Когда генерал Иванов, верный царю, позвонил Ломоносову и потребовал: «По высочайшему его императорского величества повелению я вам приказываю вместе со всеми эшелонами пропустить меня в Петроград», — Ломоносов ему ответил гордо и язвительно: «По повелению какого императора, генерал?»
…Вот так описывает эти свои исторические, «звездные» дни и часы профессор Юрий Владимирович Ломоносов, «авантюрист милостью божьей».
Таким вот, увлекающимся, решительным, дерзким, энергичным и чуть-чуть сентиментальным, изображает он сам себя.
Сегодня, через полвека после выхода в свет этой примечательной книжки, фигура ее сочинителя уже не вызывает у нас тех интригующих и безответных вопросов, которые когда-то волновали автора предисловия.
На вопрос его: «Работает с нами — но наш ли? Свой он или чужой?» — мы теперь можем ответить вполне определенно: не наш, чужой. В 1926 году, находясь на дипломатической работе, Ломоносов в Советскую Россию больше не вернулся. Остался на Западе.
Но след его незаурядной личности не пропал, сохранился, если не в полудетективной истории задержания царского поезда, то, уж конечно, в истории нового железнодорожного локомотива, тепловоза, последней машины покойного Рудольфа Дизеля.
Ташкент и Петербург
За несколько лет до революции, в начале девятисотых годов, Ломоносов служил начальником тяги на Ташкентской железной дороге.

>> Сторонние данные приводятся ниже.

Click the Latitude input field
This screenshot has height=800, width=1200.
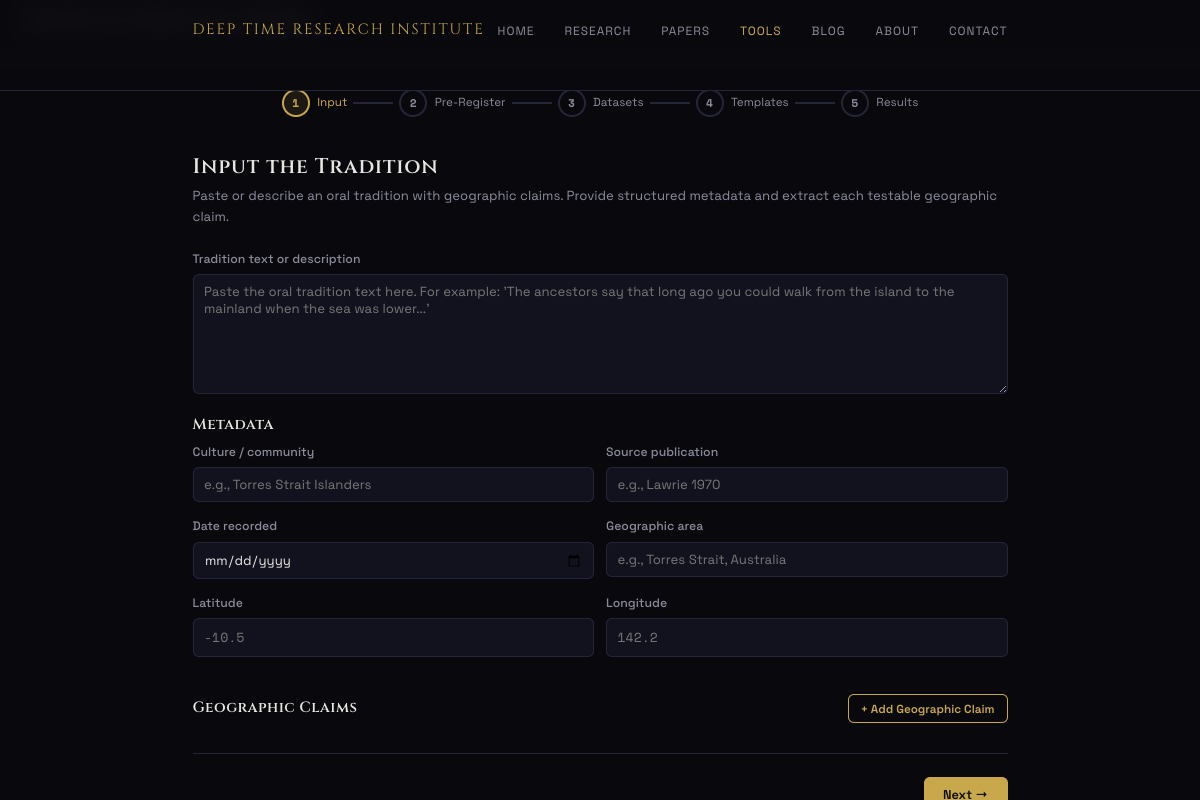pos(393,638)
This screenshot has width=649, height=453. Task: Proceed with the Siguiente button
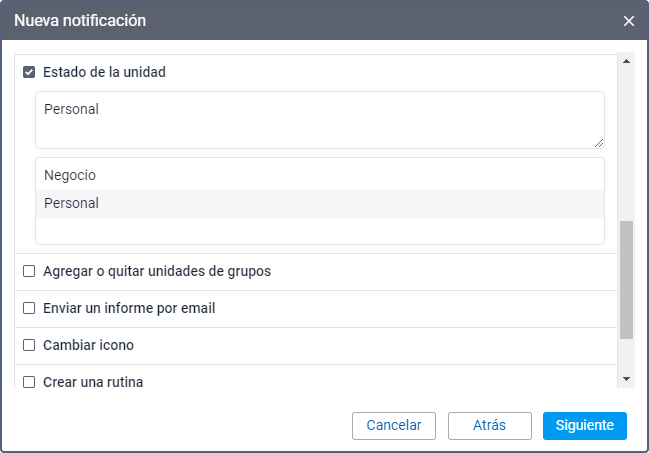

Рассказывают, дорога при нем сделалась настоящим ноевым ковчегом. Юрий Владимирович окружил себя талантливыми людьми всех сословий и положений. Профессиональные революционеры жили тут по подложным паспортам, подкупленные жандармы послушно молчали.
Ломоносов увлекся совершенными методами счетоводства, сумел внедрить в дело, заработки низшего персонала чуть ли не удвоились. Из убыточной Ташкентская дорога скоро стала одной из самых доходных в России.
Но всего энергичнее и активнее взялся Юрий Владимирович за разработку нового, пока еще нигде не существующего железнодорожного локомотива с нефтяным двигателем германского изобретателя Рудольфа Дизеля.
В те годы, когда Дизель и Клозе строили свой первый тепловоз на заводе братьев Зульцер, Юрий Владимирович стал уже обдумывать аналогичную машину за тысячи верст от Германии, в далеком Ташкенте.
Позже Ломоносов откровенно объяснит, что к этим, в ту пору дерзким, техническим идеям пришел он отнюдь не как ученый и инженер, а всего-навсего как очень практичный и хозяйственный человек.
«Будучи железнодорожником, а не специалистом в двигателях внутреннего сгорания, — честно признается он, — я дошел до идеи тепловозной тяги не сразу и не с точки зрения топливных проблем будущего, а в поисках выхода из тех невзгод, в которые ставит железнодорожное хозяйство отсутствие хорошей воды…»
Он так опишет ход своих тогдашних рассуждений:
«Помимо тех неприятностей, с которыми сопряжена служба котлов при плохой воде, у нас в России скоро некому будет их чинить: старые котельщики вымирают, а молодежь не хочет посвящать себя этой тяжелой профессии…» Между тем «свыше 20 процентов всех эксплуатационных расходов падает на починку и промывку котлов, а также на ликвидацию замешательств движения, вызываемых течью труб и связей…»
Это интересно и неожиданно.
«Авантюрист милостью божьей» к технической революции приходит, оказывается, как купец, считающий медные гроши.
Я прошу читателя это себе заметить и запомнить.
К противоречиям в поведении профессора Юрия Владимировича Ломоносова нам еще не раз предстоит вернуться, не раз еще придется о них задуматься…
…Тогда, в Ташкенте, испробовать свою тепловозную идею Ломоносов не успел.